— DATASET CONTENT —
:::
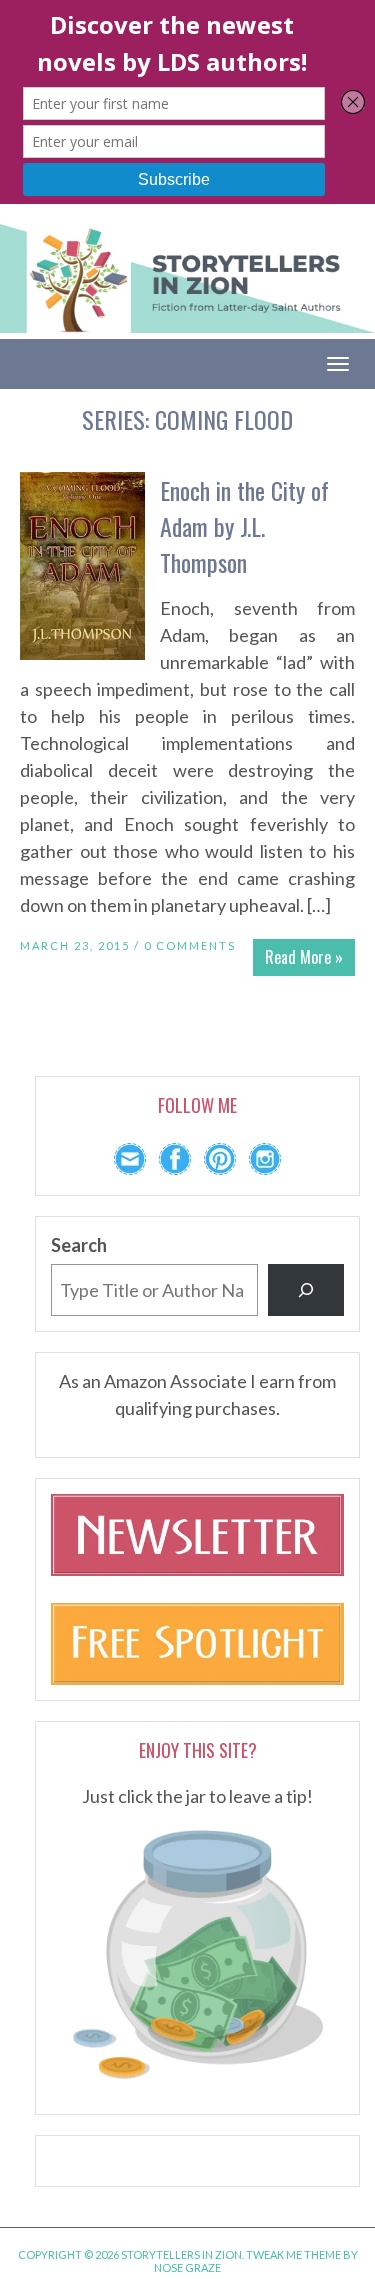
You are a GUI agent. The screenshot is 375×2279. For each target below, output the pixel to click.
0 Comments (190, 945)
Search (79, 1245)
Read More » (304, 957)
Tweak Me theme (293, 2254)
:::
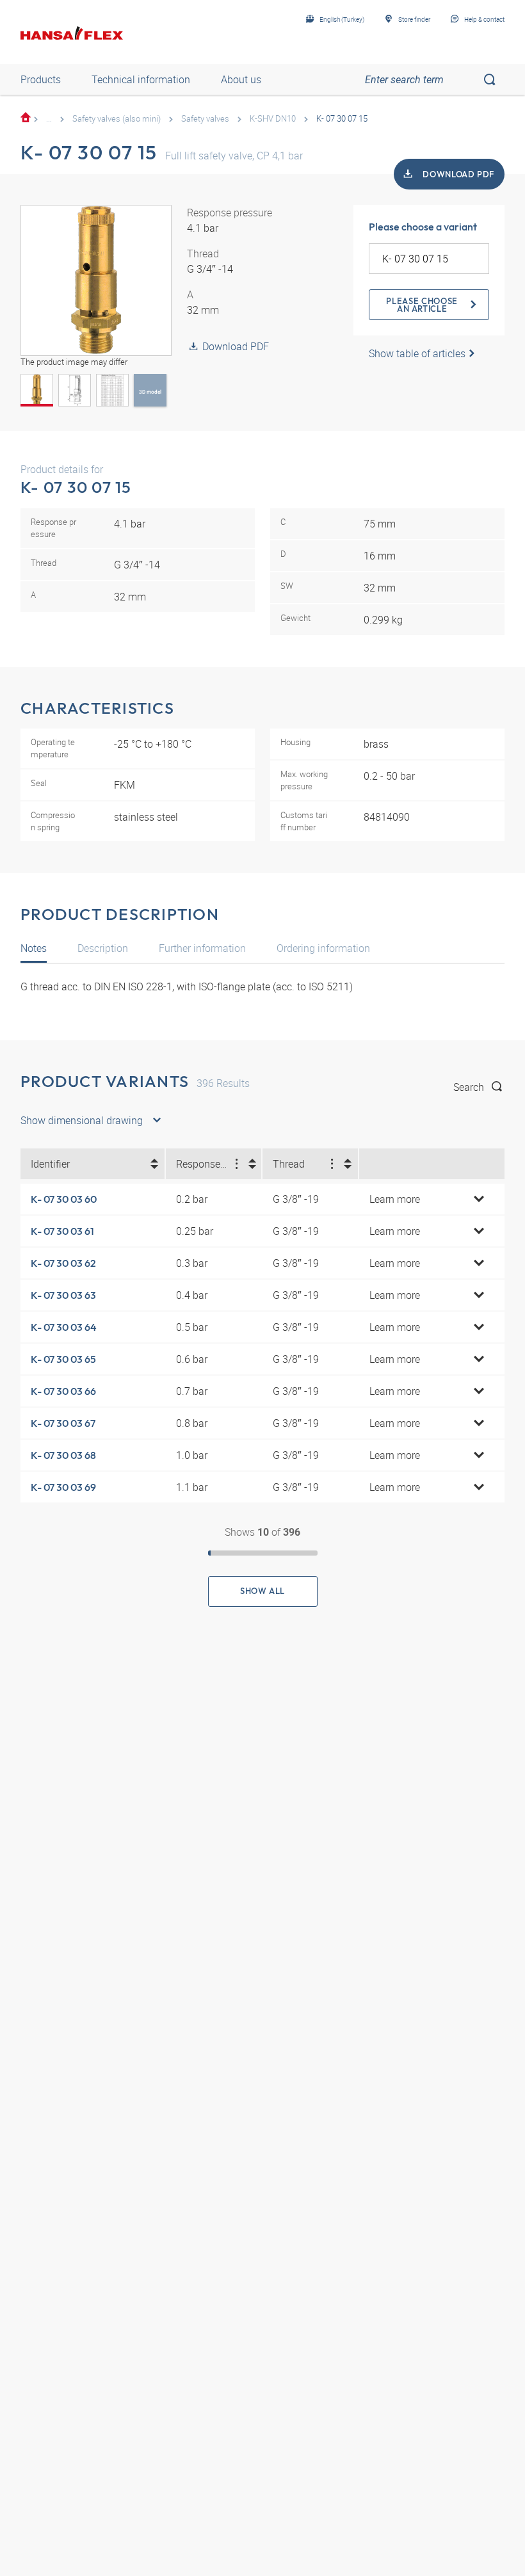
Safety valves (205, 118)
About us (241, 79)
:::
— WHAT IS REQUIRED —
Retype the portion of the data above that starts on the line with "You are a GUI" and finishes on the line with "Tweak Me theme (293, 2254)", including both of those lines.

— WRITTEN RESPONSE —
You are a GUI agent. The screenshot is 375×2279. For each target below, output the pixel to click.
0 Comments (190, 945)
Search (79, 1245)
Read More » (304, 957)
Tweak Me theme (293, 2254)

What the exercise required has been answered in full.